As a parent, I've had to see my kids through their teens and now twenties, be sensitive to their culture and their choices while also being a moral example and ethical role model. I turned into a pretty conservative person, all things considered, but I have never had a problem with the kids using marijuana. I made lots of parenting choices that weren't politically correct or mainstream, but I felt that they were appropriate for my family's unique needs and circumstances. Both kids suffer from anxiety disorders, and after they reached the age of 18, I decided that a little marijuana, especially near bedtime, was helping them manage their intense emotions, and it seemed a lot less dangerous than adderall, the legal option.
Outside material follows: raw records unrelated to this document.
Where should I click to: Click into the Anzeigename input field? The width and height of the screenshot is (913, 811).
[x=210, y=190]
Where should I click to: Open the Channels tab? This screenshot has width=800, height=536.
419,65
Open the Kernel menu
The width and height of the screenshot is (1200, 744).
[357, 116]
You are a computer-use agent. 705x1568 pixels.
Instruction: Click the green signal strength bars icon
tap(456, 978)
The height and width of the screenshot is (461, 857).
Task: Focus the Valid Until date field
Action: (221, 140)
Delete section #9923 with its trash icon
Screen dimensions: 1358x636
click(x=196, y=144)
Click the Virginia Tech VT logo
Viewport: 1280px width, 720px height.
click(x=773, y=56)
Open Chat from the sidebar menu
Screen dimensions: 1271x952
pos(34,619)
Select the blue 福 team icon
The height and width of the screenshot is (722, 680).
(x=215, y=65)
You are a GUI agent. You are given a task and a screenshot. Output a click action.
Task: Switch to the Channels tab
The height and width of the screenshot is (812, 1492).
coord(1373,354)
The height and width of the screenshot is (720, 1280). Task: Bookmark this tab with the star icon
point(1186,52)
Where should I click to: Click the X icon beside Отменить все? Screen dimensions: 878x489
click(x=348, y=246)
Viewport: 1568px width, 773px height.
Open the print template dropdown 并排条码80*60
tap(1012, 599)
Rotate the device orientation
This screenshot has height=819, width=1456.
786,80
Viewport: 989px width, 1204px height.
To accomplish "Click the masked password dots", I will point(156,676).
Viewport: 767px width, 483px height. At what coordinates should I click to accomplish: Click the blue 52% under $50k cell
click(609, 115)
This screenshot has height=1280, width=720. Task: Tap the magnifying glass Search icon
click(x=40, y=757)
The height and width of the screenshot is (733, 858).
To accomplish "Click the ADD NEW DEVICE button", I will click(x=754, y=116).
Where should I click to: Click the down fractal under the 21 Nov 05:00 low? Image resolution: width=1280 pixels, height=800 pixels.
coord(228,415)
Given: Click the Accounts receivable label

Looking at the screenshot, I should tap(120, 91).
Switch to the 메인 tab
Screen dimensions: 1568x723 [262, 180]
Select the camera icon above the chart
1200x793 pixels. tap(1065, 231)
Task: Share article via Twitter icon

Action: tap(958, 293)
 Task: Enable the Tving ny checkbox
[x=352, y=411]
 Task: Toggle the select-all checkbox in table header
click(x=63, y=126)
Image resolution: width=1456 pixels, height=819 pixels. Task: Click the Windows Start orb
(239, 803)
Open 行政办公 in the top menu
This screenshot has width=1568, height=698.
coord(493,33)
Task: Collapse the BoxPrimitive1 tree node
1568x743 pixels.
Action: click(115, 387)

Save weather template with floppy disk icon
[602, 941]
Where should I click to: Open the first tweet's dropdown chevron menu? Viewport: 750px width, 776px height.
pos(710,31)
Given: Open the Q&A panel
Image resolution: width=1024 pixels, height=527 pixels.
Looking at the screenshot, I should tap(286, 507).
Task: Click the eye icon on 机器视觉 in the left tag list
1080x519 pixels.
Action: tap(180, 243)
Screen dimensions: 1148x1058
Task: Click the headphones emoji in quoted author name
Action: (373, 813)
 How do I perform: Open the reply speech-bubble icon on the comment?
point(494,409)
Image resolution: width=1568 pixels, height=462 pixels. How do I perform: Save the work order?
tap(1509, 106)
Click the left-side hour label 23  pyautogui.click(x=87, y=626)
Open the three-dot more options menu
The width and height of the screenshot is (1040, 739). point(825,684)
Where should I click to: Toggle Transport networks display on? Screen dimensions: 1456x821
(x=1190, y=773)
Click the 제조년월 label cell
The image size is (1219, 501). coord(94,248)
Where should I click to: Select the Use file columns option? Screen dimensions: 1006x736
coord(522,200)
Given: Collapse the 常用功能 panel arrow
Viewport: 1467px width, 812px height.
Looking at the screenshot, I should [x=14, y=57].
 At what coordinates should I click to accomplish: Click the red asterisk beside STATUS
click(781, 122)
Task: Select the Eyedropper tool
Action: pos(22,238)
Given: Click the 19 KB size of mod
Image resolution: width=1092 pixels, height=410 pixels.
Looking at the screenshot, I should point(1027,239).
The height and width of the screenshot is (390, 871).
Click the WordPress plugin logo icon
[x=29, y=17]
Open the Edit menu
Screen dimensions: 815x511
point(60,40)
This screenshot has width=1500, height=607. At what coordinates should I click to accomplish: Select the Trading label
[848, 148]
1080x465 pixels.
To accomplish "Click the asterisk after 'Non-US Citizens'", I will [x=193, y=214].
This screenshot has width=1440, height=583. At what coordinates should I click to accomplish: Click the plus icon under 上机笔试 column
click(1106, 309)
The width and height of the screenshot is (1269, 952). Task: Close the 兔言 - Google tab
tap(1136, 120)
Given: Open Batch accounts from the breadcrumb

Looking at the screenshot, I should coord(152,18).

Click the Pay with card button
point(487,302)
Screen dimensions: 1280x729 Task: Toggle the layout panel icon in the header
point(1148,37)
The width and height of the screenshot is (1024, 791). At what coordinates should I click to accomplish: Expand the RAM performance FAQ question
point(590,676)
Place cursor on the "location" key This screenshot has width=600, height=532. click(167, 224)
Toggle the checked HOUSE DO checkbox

Now that recreational marijuana is legal here in Oregon, the street dealing has all but dried up. The state collects 25% tax on sales. Most importantly, all cannabis products are lab tested and labeled, so consumers know exactly what they're using -- a VERY important impact of legalization. I can go into a dispensary and choose the product highest in CBD (the drug that reduces pain) and lowest in THC (the drug that produces a high), and see if it helps with my arthritis. I haven't done it yet, but I can, and probably will at some point.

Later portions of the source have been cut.